第138話 小道具調達

 貴族階級の者からの知らせで、クーシャーら第三軍団の首脳陣は、イマーン将軍の脱出を知った。


「くそっ、奴らはおそらく、ミラードの連隊に合流しようとしているのだろう」

「させてはならぬ! 老巧のイマーンに五千もの軍勢を与えては厄介になる!」


 かくして追討部隊を出すことが決定したものの、その編成は難航した。兵の間で例の噂が、枯れ草が燃え広がるような勢いで拡散していたのである。


「クーシャー司令官代理は、イマーン将軍を監禁して指揮権を奪ったのだそうだ」

「しかも、盟主たる王太子殿下を弑し奉ったとか」

「無道の振る舞いに怒ったアナーヒター女神が将軍に力を貸して、脱出させたというぞ」

「実際に女神が竜を操るのを、ビジャンの奴が見たらしい」


 こうなると、兵士達も将校に説明を求める仕儀となる。
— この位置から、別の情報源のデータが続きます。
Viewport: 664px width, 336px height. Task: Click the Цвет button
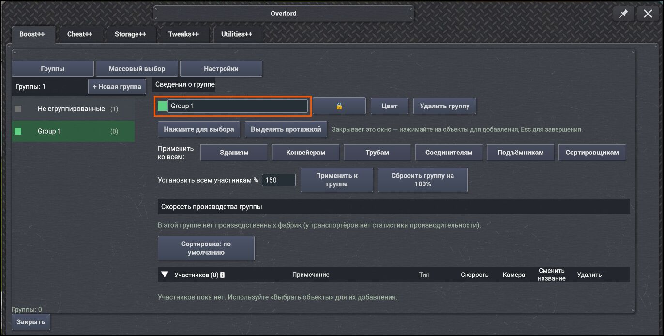pyautogui.click(x=390, y=106)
将校とてロクな説明ができるはずもなく、散々もめたあげく結局は権力で押さえつけて出撃させるしかない。かくして二千を数える兵力ながら、極めて士気が低く統率の怪しい部隊が、のろのろとファリド達を追うことになったのである。


◇◇◇◇◇◇◇◇


 疎らに低木が生える丘の斜面から、ファリド達は長い隊列を見下ろしている。自分たちを追っている、第三軍団の兵士達を。


 まともに逃げても、歩兵主体の彼らが追手の騎兵に捕捉されるのは時間の問題である。無理やり振り切ったとて、目指すミラードが拠る砦の周辺は、第三軍団に固められているであろう。であれば、一旦やり過ごすのが得策ということなのだ。


「さて『軍師』よ。これからどうするつもりなのだ? 敵をやり過ごしたのは良いが、奴らは砦を囲む隊に合流して、我々が近付くのを待ち構えることになろう?」


 美髯を撫でつつ、老将イマーンが問う。それは質問というよりも、若き弟子の成長を確かめる試験のようでもある。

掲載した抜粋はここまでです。